Folha de S. Paulo


E-cemitério

Passou o Natal e com ele mais uma oportunidade para torrar parte do décimo terceiro em presentes para si mesmo, para a casa e para os entes queridos. A câmara poderia ter mais megapixels, o laptop não deveria sofrer para rodar aplicativos, a TV poderia ter melhor definição, celulares e tablets poderiam ser mais espertos. Alguns dos velhos equipamentos acabam repassados para cônjuges, pais ou crianças, mas para a maioria o destino é uma gaveta, em que serão esquecidos até que sejam definitivamente descartados.

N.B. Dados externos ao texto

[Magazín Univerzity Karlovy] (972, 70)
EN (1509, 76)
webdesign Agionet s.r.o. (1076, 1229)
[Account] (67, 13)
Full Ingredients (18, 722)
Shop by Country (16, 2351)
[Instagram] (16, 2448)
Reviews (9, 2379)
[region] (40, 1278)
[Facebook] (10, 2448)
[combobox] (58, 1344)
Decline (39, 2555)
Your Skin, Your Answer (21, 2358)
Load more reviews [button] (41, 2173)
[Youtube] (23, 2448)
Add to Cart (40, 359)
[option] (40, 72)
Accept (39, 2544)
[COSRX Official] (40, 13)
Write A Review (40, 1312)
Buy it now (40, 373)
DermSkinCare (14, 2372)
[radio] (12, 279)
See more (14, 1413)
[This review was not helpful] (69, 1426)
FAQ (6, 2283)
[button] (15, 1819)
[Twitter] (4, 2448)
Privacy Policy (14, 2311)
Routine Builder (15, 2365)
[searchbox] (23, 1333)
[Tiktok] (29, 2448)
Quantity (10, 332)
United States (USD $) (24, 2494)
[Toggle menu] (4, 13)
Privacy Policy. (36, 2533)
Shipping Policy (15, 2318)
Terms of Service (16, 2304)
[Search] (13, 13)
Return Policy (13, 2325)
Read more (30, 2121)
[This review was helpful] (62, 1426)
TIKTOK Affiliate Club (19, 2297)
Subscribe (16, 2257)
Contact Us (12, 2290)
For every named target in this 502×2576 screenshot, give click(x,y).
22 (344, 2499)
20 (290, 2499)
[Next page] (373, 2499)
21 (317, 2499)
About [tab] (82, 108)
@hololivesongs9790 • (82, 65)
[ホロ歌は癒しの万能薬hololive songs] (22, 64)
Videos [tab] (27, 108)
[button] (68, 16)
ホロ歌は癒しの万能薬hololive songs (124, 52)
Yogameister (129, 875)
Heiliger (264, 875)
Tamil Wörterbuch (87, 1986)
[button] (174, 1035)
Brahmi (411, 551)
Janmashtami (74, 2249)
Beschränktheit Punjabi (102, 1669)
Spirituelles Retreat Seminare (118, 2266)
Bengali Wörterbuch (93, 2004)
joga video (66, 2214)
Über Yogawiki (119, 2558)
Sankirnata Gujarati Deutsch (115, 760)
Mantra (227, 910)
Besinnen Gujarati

A indústria se alegra com a obsolescência programada, retirando o apoio a velhas máquinas e a sistemas operacionais antigos, alegando que isso retarda a inovação. Mas não é verdade. Muitas aplicações, como impressoras de recibos, não precisam de máquinas rápidas ou sofisticadas. As outras deveriam estar abertas a upgrades. Trocar de aparelho deveria ser exceção, não regra.

O uso e descarte indiscriminado de dispositivos eletrônicos cresce em um ritmo sem precedentes. Novas tecnologias industriais criam elementos magnéticos de alta potência, pigmentos cerâmicos, aditivos metálicos e plásticos que tornam sensores, telas, microchips, lentes e baterias menores, leves, econômicos, precisos, estáveis e duráveis.

Com seu uso, cresce a demanda por novos materiais. Na virada do século, cada celular usava cerca de 20 minerais. Modelos mais modernos usam mais de 60 elementos. O processo de mineração é sujo, cruel e agressivo, poluindo o ar e o solo com metais pesados, como mercúrio e chumbo ou radiativos como tório, e provocando câncer em quem deu azar de trabalhar ou morar perto das minas.

Um vez incorporados aos aparelhos, reaproveitar minérios é tarefa inglória. Muitas vezes é mais fácil tirar matéria-prima do solo do que separá-la dos outros componentes de um smartphone.

Estima-se que haja cerca de 32 toneladas de ouro dispersas entre os celulares no planeta –99% deste ouro será incinerado ou enterrado em aterros sanitários, o que inviabilizará sua recuperação. Com ele também serão eliminadas generosas quantidades de cobre, platina, lítio, alumínio, níquel, estanho e zinco, entre outros. Uma parte considerável dos aparelhos descartados nem terá sido usada, já que se tornou obsoleta sem deixar a prateleira.

Mudanças rápidas na tecnologia, associadas à incompatibilidade com versões anteriores resultam no aumento do lixo eletrônico. Com a popularização dos equipamentos, o avanço da Robótica e a Internet das Coisas, esse volume deve crescer.

Um dos maiores desafios da reciclagem eletrônica está na remoção das baterias e metais importantes de cada aparelho. Na cidade de Guiyu, no sul da China, mas de 150 000 pessoas trabalham turnos de 16 horas para desfazer velhos equipamentos e recapturar elementos que podem ser vendidos ou reutilizados. Uma das fontes de renda da república de Gana, no oeste africano, é a importação de equipamentos usados, arcando com a poluição que países "desenvolvidos" tem limitada por lei. Boa parte desse lixo é queimado a céu aberto, poluindo o ambiente com antimônio, arsênico, bismuto, boro, nióbio, selênio e titânio.

É preciso repensar como se produz e consome a tecnologia. Não será possível manter uma indústria crescente se a cada ano milhões de aparelhos forem jogados fora. Da mesma forma que o petróleo, a água e as florestas, que eram considerados recursos infinitos até que um dia acabaram, é muito provável que nos próximos anos seu telefone não evolua por falta de algo tão remoto quanto manganês ou berílio.

Tão importante quanto a nova tecnologia é o desenvolvimento de políticas que a acompanhem. Fabricantes de produtos eletrônicos precisam se responsabilizar pela manutenção e reciclagem dos componentes que colocam em seus aparelhinhos tão lindos. Só assim desenvolverão práticas que tornem o reaproveitamento dos componentes uma parte do processo industrial, para o bem de todos.